Players blase about Einhorn buying share

Sandy Alderson, with gray suit, is seen being

Sandy Alderson, with gray suit, is seen being interviewed during a Q&A session with Ed Randall, founder and CEO of Ed Randall's Fans For The Cure Charity, at Fordham University's Leon Lowenstein Building in Manhattan. (Feb. 1, 2011) (Credit: Jennifer S. Altman)

CHICAGO -- When the Mets announced Thursday morning that hedge-fund manager David Einhorn is the preferred candidate to buy a minority share in the team, the visitors' clubhouse at Wrigley Field was not exactly buzzing.

In fact, it was empty.

Despite the potential game-changing effects of the sale, which would be worth $200 million to cash-strapped principal owner Fred Wilpon, it was business as usual for the Mets in the hours leading up to Thursday's game against the Cubs.

When the team bus showed up shortly before 11:30 a.m. CDT, the players were more worried about how they would keep warm later in the raw conditions. There was one other concern, however.

"Guys are getting paid, right?" Mike Pelfrey asked.

Yes, Pelfrey was assured that even if the Mets were to have trouble making payroll -- the pitcher has heard horror stories about the Dodgers -- Major League Baseball would cover the difference.

When told that Einhorn is a card player, like a handful of the Mets, Pelfrey joked that he'll reserve a spot for him in their games. "He can come to the back of the plane," Pelfrey said. "Tell him to bring his wallet."

Other than the assumption that he's rich, the Mets really didn't know anything about Einhorn, or what his minority stake in the team will mean. The focus is narrower at the clubhouse level, where most of the number-crunching has to do with scouting reports and matchups for that day's game.

"It has nothing to do with me right now," manager Terry Collins said. "I didn't know any timelines. I didn't know any of the people, and still don't. But I think as an organization, if it's something that Fred's happy with, it's a good move."

By now, the Mets are all too familiar with the team's cash-flow problems. It's a subject they've been asked about since they showed up in Port St. Lucie for spring training more than three months ago. Doesn't mean they've been losing sleep over it, though.

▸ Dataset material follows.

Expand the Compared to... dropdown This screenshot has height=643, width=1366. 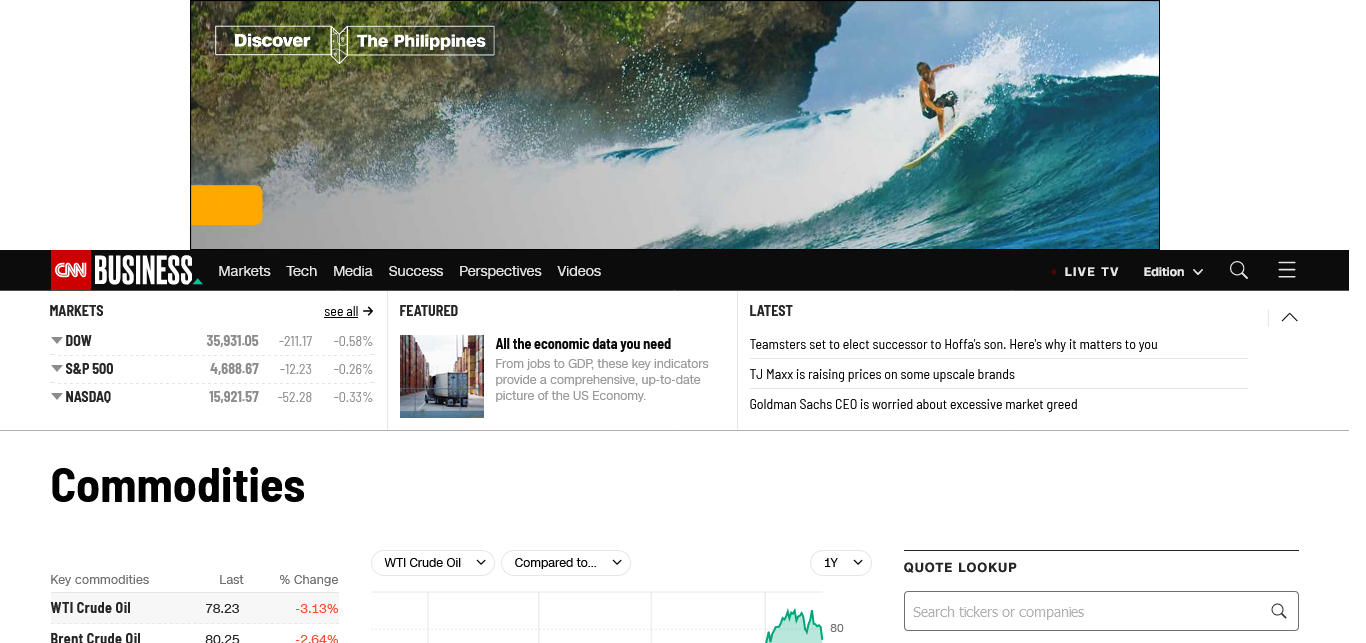[565, 563]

Even Chris Capuano, who earned a degree in economics from Duke, had little more than a passing interest.

"I've got to worry about getting the Phillies out on Friday," Capuano said. "Honestly, we don't think about that stuff."

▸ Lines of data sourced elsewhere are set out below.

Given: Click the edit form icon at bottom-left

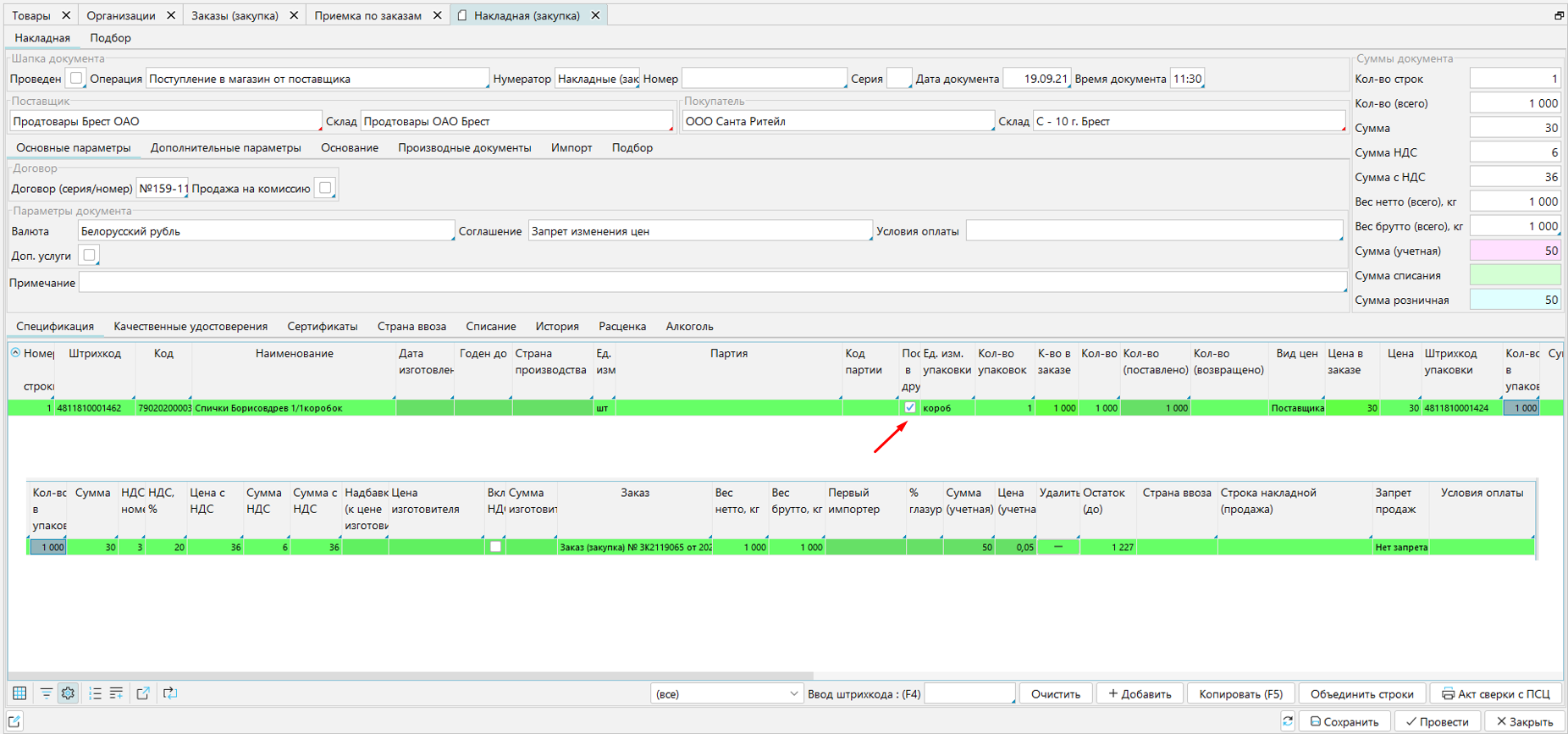Looking at the screenshot, I should (14, 721).
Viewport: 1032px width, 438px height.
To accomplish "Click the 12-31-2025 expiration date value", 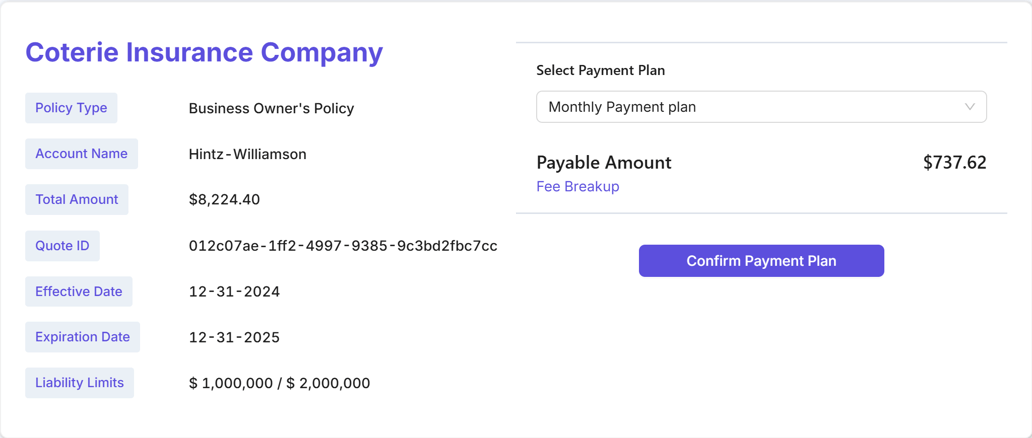I will 234,338.
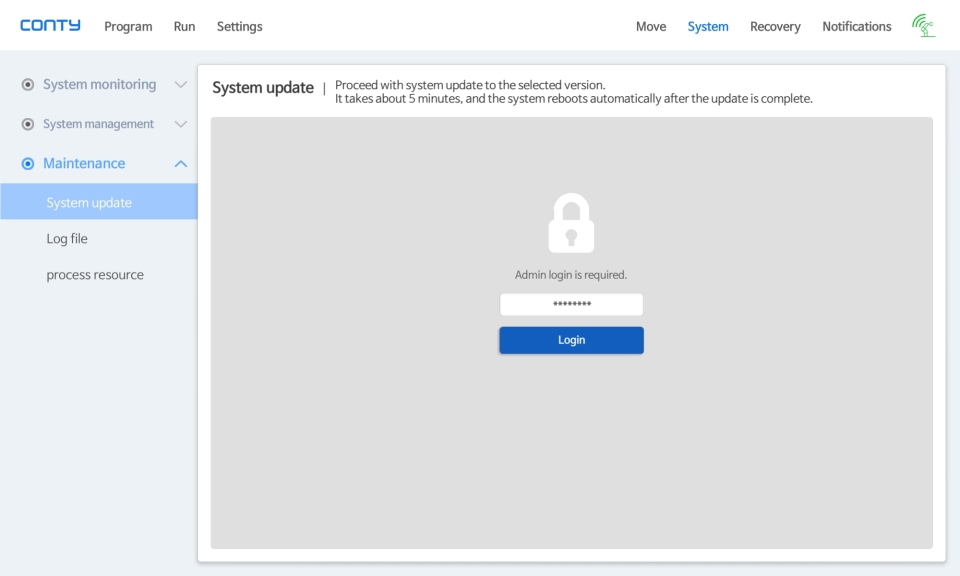The image size is (960, 576).
Task: Expand the System monitoring chevron
Action: click(x=181, y=84)
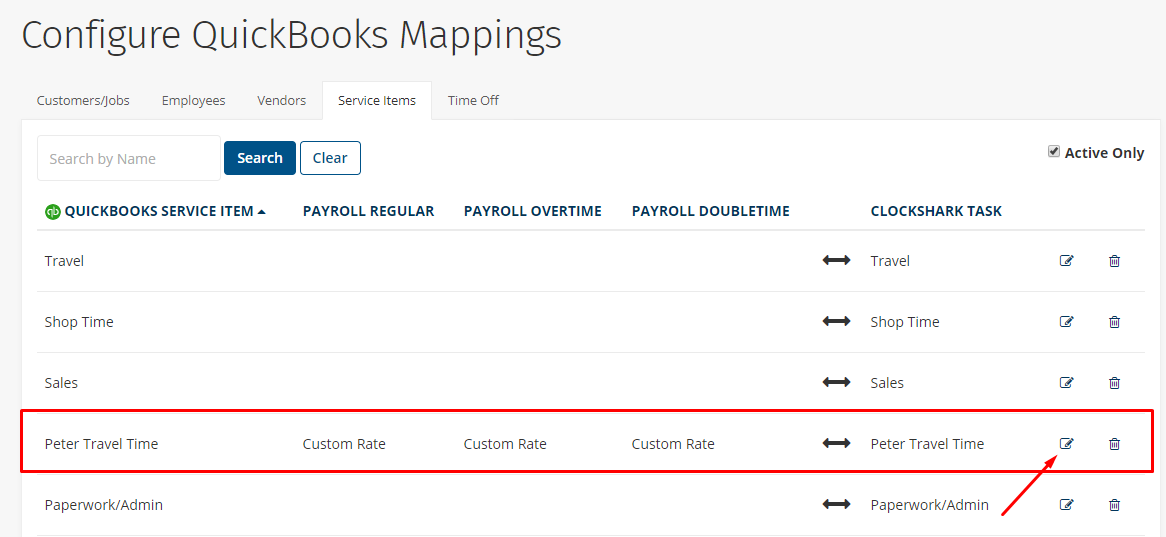Screen dimensions: 1166x537
Task: Focus the Search by Name field
Action: (129, 158)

Sandy Alderson talked at length Wednesday about many of the Mets' money-related issues, from potential salary-dumping trades to what the payroll might look like for the 2012 season. But the general manager sent word through a team spokesman that he "had nothing to add" to Thursday's announcement that Einhorn is in exclusive negotiations with the Mets.

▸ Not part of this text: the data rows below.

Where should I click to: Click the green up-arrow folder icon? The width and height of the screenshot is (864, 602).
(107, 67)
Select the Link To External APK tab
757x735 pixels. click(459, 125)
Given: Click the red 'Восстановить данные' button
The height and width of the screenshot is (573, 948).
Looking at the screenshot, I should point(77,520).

It's not as if Einhorn's $200 million would go directly to Alderson's fund for re-signing Jose Reyes or add more salary at the trade deadline. As Wilpon outlined this week to Sports Illustrated, that cash infusion already has been earmarked to settle some of the team's mountain of debt.

More than anything, the Mets' attention Thursday morning was glued to the clubhouse TVs, which were showing "The Top 50 Most Infamous Arguments" on MLB Network.

The highlight was Bobby Bonilla's loud confrontation with a Mets beat reporter, the infamous "I'll show you the Bronx" tirade in the Shea Stadium clubhouse. Many players howled with laughter when PR man Jay Horwitz made a cameo in a vain attempt to restrain Bonilla.

With a chilly rain falling outside and the players virtually on top of each other in the cramped clubhouse, that was a welcome diversion. Sale? What sale?

"All that stuff is outside the lines," Collins said. "We have no control over it. We have no say in it. We have nothing to do with it. It doesn't influence anything we do around here in this clubhouse."